Look at this f--king borough president: Last night inveterate corn dog Marty Markowitz arrived on stage via tricycle for his State of the Borough address in Sunset Park. Wearing a green helmet and toting a basketful of Junior’s famously overrated cheesecake, the Brooklyn Borough President kicked off his 90 minute (!) speech with another swipe against the DOT, which he's repeatedly criticized for installing a bike lane on Prospect Park West. (For the record, President Obama's State of the UNION lasted about an hour, including glad-handing.) Are you ready to SLAP YOUR KNEE? Video below:

"As you can see, I’ve taken advantage of the Department of Transportation’s newest bike lane," Marty told the audience. "Of course, I can tell it’s still under construction, because the DOT hasn’t yet removed all the seats in the auditorium to make room for it!" Ho ho. It was a demonstrably effective publicity stunt, but beneath the gag Markowitz is dead serious about getting rid of the bike lane. Later in the speech, he returned to the topic, saying, "As I’m sure you noticed, I made my entrance tonight on what I like to call my senior cycle, so I hope you understand that I am not against bicycles. I’m not even against bike lanes. I’ve supported their creation around Brooklyn, including 9th street near Prospect Park and the Brooklyn Greenway that runs from Greenpoint to Sunset Park." He continued:

But for the majority of New Yorkers, it is simply not feasible to make bicycles their primary mode of transport, and unfortunately that’s the direction I believe the City’s policy is heading. They are trying to stigmatize car owners and get them to abandon their cars, when the fact is, even many bicyclists also own cars! Cycling is no substitute for mass transit, and there are still tens of thousands of Brooklynites who live far from public transportation and who rely on a car to reach their jobs and live their lives.

But of course, we must have a comprehensive plan that insures the safety of drivers, walkers and cyclists. And we should all remember to show respect to one another—drivers, cyclists and pedestrians, everybody who uses our streets. I have been a vocal critic of the Prospect Park West bike lane because I think it is a perfect example of how not to install a bike lane. It has disrupted the aesthetics of one of Brooklyn’s most beautiful thoroughfares and made it more dangerous to cross the street safely, especially for seniors, young children and parents with strollers.

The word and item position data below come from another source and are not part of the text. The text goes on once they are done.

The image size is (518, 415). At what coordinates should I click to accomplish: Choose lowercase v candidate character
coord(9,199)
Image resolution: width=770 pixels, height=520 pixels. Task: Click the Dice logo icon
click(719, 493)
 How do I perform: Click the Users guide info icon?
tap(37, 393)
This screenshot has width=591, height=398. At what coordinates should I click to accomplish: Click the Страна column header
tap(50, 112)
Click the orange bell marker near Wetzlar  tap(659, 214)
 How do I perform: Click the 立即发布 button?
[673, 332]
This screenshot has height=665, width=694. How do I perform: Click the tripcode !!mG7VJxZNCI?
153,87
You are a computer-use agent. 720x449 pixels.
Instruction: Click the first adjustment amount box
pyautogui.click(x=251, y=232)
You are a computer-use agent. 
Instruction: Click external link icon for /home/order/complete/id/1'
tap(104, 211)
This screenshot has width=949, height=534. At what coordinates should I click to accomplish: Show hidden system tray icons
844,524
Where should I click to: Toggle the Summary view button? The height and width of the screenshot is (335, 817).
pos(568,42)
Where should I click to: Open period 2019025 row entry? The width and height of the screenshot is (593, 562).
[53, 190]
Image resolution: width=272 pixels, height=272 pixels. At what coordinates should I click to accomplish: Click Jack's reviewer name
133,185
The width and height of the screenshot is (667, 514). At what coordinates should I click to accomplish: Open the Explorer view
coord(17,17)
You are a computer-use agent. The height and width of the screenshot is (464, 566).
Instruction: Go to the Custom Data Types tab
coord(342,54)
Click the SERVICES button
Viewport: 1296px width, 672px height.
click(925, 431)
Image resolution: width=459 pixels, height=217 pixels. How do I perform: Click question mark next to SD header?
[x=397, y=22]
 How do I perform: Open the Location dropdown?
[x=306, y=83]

Good grief, where to begin? The notion that the Bloomberg administration wants the bicycle to be New Yorkers' primary mode of transport is ludicrous; after generations of motor vehicles dominating city streets, it's amazing the degree of hysteria generated when the pendulum swings back slightly the other way. Far from abandoning mass transit, the DOT is also working with the MTA to design streets in a way that improves bus service. (See the successful Select Bus lanes.) As for the aesthetics of PPW, whether you think the bike lane has added or detracted from that "beautiful thoroughfare" is a matter of personal taste, and we're not exactly shocked that Marty's tastes differ from ours. But more importantly, before the bike lanes went in, PPW was mostly known for its speeding drivers, not its looks. And Markowitz's assertion that the bike lane has made PPW more dangerous? He's just making shit up: there has not been a single reported pedestrian injury from a pedestrian-bike crash since the bike lane was installed.

The rest of the speech largely consisted of Markowitz patting himself on the back for a wide variety of positive developments in Brooklyn over the past year (Beyonce opened a cosmetology center in DUMBO! "Domi-no" became "Domi-yes"! Better sidewalks at Fulton Mall!) To be fair, Markowitz certainly deserves credit for some of this, and he also used his speech to congratulate many others who've helped Brooklyn grow. But when he touched on Coney Island, his silence on the impending eviction of eight longstanding Boardwalk tenants was deafening.

Instead, Markowitz focused on the new rides that amusement giant Zamperla plans to open this year: "I have volunteered to take a test ride on the Human Slingshot. But only on one condition: Mr. Mayor, you must provide me with a big pile of your money to break my fall!" Marty, if Bloomberg doesn't come through with the money, please don't let that stop you.